Exercices:
A) Recopiez fidèlement le passage du texte sur la situation contemporaine qui va de « La crise politique » jusqu'à « la crise contemporaine2. » inclus.
B) D'après le texte sur la situation contemporaine, à partir de quel événement la reproduction élargie du capital s'est-elle plus particulièrement fondée sur les gains de productivité ?

THÈSES SUR LA SITUATION CONTEMPORAINE

CHAPITRE 1 du livre de Tom Thomas « La montée des extrêmes »

La crise politique qu’engendre indubitablement la crise économique actuelle peut effectivement accoucher de l’arrivée au pouvoir d’un de ces extrémismes étatiques, dits populistes par celles et ceux qui seraient ainsi remplacés. Pour comprendre l’impasse, l’échec inéluctable et catastrophique d’un tel scénario, il convient d’abord de rappeler, en les résumant très brièvement, les principaux résultats de l’analyse de la crise contemporaine2.

1°) La reproduction élargie du capital – c’est-à-dire sa valorisation, son accumulation, dites « la croissance » pour en donner une image positive et neutre – s’est de plus en plus fondée, au fil du temps, sur les gains de productivité que permettent les progrès du machinisme, et cela plus particulièrement après la Première Guerre mondiale. Il s’agit de ce que Marx a brillamment analysé comme l’accroissement de l’extraction de la pl sous sa forme relative.

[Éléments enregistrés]
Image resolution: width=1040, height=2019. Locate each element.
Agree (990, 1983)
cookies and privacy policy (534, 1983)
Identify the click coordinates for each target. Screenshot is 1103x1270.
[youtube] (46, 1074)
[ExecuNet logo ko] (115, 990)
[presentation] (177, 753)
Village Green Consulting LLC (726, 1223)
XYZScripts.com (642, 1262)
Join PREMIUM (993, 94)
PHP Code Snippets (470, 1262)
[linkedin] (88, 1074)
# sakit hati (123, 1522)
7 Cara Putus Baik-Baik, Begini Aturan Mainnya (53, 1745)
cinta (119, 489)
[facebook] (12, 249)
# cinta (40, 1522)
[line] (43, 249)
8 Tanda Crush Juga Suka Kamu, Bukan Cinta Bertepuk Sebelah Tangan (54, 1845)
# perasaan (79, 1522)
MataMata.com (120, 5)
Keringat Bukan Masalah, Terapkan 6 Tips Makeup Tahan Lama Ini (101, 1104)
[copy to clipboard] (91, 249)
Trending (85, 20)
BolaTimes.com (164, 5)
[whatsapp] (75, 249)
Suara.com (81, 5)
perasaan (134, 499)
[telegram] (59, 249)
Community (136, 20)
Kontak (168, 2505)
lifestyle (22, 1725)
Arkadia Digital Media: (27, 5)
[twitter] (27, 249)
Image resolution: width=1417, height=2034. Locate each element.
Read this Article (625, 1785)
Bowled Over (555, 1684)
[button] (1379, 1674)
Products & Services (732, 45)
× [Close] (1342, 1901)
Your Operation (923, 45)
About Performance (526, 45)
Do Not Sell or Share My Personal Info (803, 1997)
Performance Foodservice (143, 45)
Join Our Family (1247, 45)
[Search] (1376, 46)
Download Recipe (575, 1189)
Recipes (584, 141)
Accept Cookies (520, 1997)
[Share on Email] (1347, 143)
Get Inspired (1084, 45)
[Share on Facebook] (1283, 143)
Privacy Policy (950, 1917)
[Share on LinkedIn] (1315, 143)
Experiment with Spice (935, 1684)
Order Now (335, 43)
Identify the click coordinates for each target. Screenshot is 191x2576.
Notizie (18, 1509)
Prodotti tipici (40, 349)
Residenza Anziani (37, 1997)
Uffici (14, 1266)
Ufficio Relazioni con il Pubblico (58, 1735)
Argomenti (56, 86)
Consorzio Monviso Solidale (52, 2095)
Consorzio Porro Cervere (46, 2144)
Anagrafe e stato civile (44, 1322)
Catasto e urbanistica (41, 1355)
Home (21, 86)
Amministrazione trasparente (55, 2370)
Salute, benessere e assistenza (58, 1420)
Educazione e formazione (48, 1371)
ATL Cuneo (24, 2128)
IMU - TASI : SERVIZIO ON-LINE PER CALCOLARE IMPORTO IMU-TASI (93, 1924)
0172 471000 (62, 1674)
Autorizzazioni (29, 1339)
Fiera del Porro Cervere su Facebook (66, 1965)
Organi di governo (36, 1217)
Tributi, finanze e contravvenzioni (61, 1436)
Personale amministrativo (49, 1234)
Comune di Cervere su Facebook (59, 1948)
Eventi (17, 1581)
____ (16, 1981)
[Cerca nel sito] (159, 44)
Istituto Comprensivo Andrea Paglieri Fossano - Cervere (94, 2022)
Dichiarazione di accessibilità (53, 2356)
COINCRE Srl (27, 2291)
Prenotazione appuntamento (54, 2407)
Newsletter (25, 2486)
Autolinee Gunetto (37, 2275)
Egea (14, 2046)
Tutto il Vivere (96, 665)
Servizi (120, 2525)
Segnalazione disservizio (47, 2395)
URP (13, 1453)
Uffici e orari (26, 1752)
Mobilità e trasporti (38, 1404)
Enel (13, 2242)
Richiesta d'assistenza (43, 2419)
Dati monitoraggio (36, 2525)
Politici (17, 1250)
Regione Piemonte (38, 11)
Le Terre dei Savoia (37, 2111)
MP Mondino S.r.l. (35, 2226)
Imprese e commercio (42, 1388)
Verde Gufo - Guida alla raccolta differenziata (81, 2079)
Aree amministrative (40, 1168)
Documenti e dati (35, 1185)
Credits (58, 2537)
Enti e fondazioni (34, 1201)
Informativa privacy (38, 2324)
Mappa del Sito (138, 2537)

Réponses par exercice:
A)
La crise politique qu’engendre indubitablement la crise économique actuelle peut effectivement accoucher de l’arrivée au pouvoir d’un de ces extrémismes étatiques, dits populistes par celles et ceux qui seraient ainsi remplacés. Pour comprendre l’impasse, l’échec inéluctable et catastrophique d’un tel scénario, il convient d’abord de rappeler, en les résumant très brièvement, les principaux résultats de l’analyse de la crise contemporaine2.

B) Après la Première Guerre mondiale.